**Short exercise:** Reproduce each line of this listing without changes.

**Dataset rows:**

..............................

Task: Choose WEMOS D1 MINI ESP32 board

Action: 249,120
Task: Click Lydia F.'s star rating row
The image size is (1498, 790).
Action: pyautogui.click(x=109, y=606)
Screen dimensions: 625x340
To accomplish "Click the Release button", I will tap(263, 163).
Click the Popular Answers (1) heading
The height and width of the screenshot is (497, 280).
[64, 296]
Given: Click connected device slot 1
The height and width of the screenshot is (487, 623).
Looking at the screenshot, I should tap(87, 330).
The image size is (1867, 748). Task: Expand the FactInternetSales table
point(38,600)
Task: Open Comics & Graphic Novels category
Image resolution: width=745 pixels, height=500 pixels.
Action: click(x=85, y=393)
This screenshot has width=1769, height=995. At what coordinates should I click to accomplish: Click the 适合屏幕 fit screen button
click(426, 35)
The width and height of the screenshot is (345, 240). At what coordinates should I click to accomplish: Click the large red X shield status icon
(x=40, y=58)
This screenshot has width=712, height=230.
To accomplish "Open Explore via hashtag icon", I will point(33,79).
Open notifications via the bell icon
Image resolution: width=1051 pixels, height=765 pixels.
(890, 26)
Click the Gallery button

..............................

**Solution for this task:**
Task: Choose WEMOS D1 MINI ESP32 board

Action: 249,120
Task: Click Lydia F.'s star rating row
The image size is (1498, 790).
Action: pyautogui.click(x=109, y=606)
Screen dimensions: 625x340
To accomplish "Click the Release button", I will tap(263, 163).
Click the Popular Answers (1) heading
The height and width of the screenshot is (497, 280).
[64, 296]
Given: Click connected device slot 1
The height and width of the screenshot is (487, 623).
Looking at the screenshot, I should tap(87, 330).
The image size is (1867, 748). Task: Expand the FactInternetSales table
point(38,600)
Task: Open Comics & Graphic Novels category
Image resolution: width=745 pixels, height=500 pixels.
Action: click(x=85, y=393)
This screenshot has width=1769, height=995. At what coordinates should I click to accomplish: Click the 适合屏幕 fit screen button
click(426, 35)
The width and height of the screenshot is (345, 240). At what coordinates should I click to accomplish: Click the large red X shield status icon
(x=40, y=58)
This screenshot has width=712, height=230.
To accomplish "Open Explore via hashtag icon", I will point(33,79).
Open notifications via the bell icon
Image resolution: width=1051 pixels, height=765 pixels.
(890, 26)
Click the Gallery button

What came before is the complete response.